O médico infectologista é pré-candidato a Governo do Acre, Dr. Thor Dantas participou, nesta semana, de uma reunião com o diretor do Centro da Organização Mundial da Saúde (OMS) para Inteligência Pandêmica e Epidêmica (WHO Hub for Pandemic and Epidemic Intelligence), sediado em Berlim, na Alemanha. A agenda teve como objetivo apresentar a experiência do Acre no enfrentamento à Covid-19, discutir os desafios da saúde pública na Amazônia e prospectar parcerias internacionais voltadas à pesquisa, inovação, desenvolvimento tecnológico e captação de recursos para fortalecer a saúde no estado.
Durante o encontro, Dr. Thor apresentou a realidade sanitária do Acre, estado localizado na tríplice fronteira entre Brasil, Peru e Bolívia, uma região estratégica para a vigilância epidemiológica mundial por reunir condições que favorecem tanto a circulação de doenças infecciosas já conhecidas quanto o eventual surgimento de novos agentes patogênicos.
“Essa é uma reunião com um centro de excelência da Organização Mundial da Saúde, uma instituição que é referência mundial quando se trata do controle de doenças. Viemos apresentar a realidade da saúde pública do Acre, compartilhar a nossa experiência no enfrentamento da Covid-19 e buscar parcerias que possam fortalecer a pesquisa, a inovação e a capacidade de resposta da nossa região”, afirmou.
Entre os temas apresentados estão os principais desafios de saúde enfrentados pela população amazônica, como malária, leishmaniose, tuberculose, hanseníase, hepatites virais e meningites, além da necessidade de ampliar a capacidade de vigilância diante do surgimento de novas doenças na floresta amazônica.

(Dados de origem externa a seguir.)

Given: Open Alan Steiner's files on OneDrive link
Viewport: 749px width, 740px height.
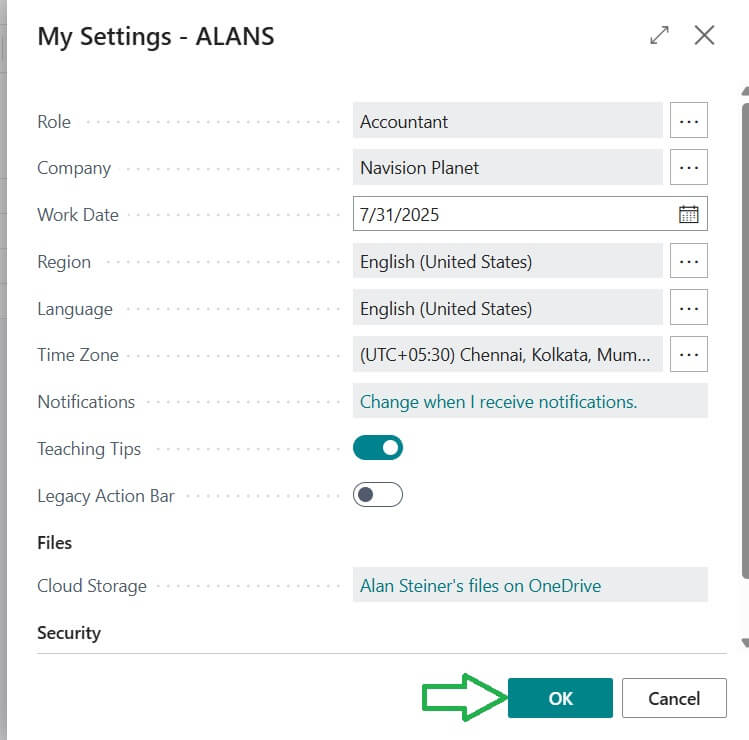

Outro destaque da reunião foi a apresentação do Laboratório Mérieux, instalado na Fundação Hospitalar do Acre. Implantado durante a pandemia, o laboratório foi um dos primeiros do Brasil a realizar o diagnóstico da Covid-19 e conta com estrutura de Nível de Biossegurança 3 (NB-3), capaz de manipular agentes biológicos de alta complexidade.
“O Laboratório Mérieux representa uma das maiores capacidades instaladas da Amazônia para o diagnóstico de doenças infecciosas. Foi fundamental durante a pandemia e continua sendo uma estrutura estratégica para responder aos desafios da nossa região. Agora buscamos parcerias que nos permitam ampliar sua capacidade científica, tecnológica e garantir recursos para que continue cumprindo esse papel”, destacou.
Segundo Dr. Thor, aproximar o Acre de instituições internacionais de excelência é um passo importante para fortalecer a ciência produzida na Amazônia e ampliar a capacidade de resposta da saúde pública.
“O Acre tem muito a contribuir com o mundo, porque vivemos em uma região única, no coração da Amazônia. Ao mesmo tempo, precisamos construir pontes com centros internacionais de pesquisa para desenvolver soluções que beneficiem a nossa população e fortaleçam o enfrentamento das doenças que fazem parte da nossa realidade”, concluiu.
A agenda também abre caminho para futuras cooperações entre o Acre e a Organização Mundial da Saúde nas áreas de vigilância epidemiológica, pesquisa científica, inovação tecnológica e desenvolvimento de estratégias para prevenção e resposta a epidemias e pandemias.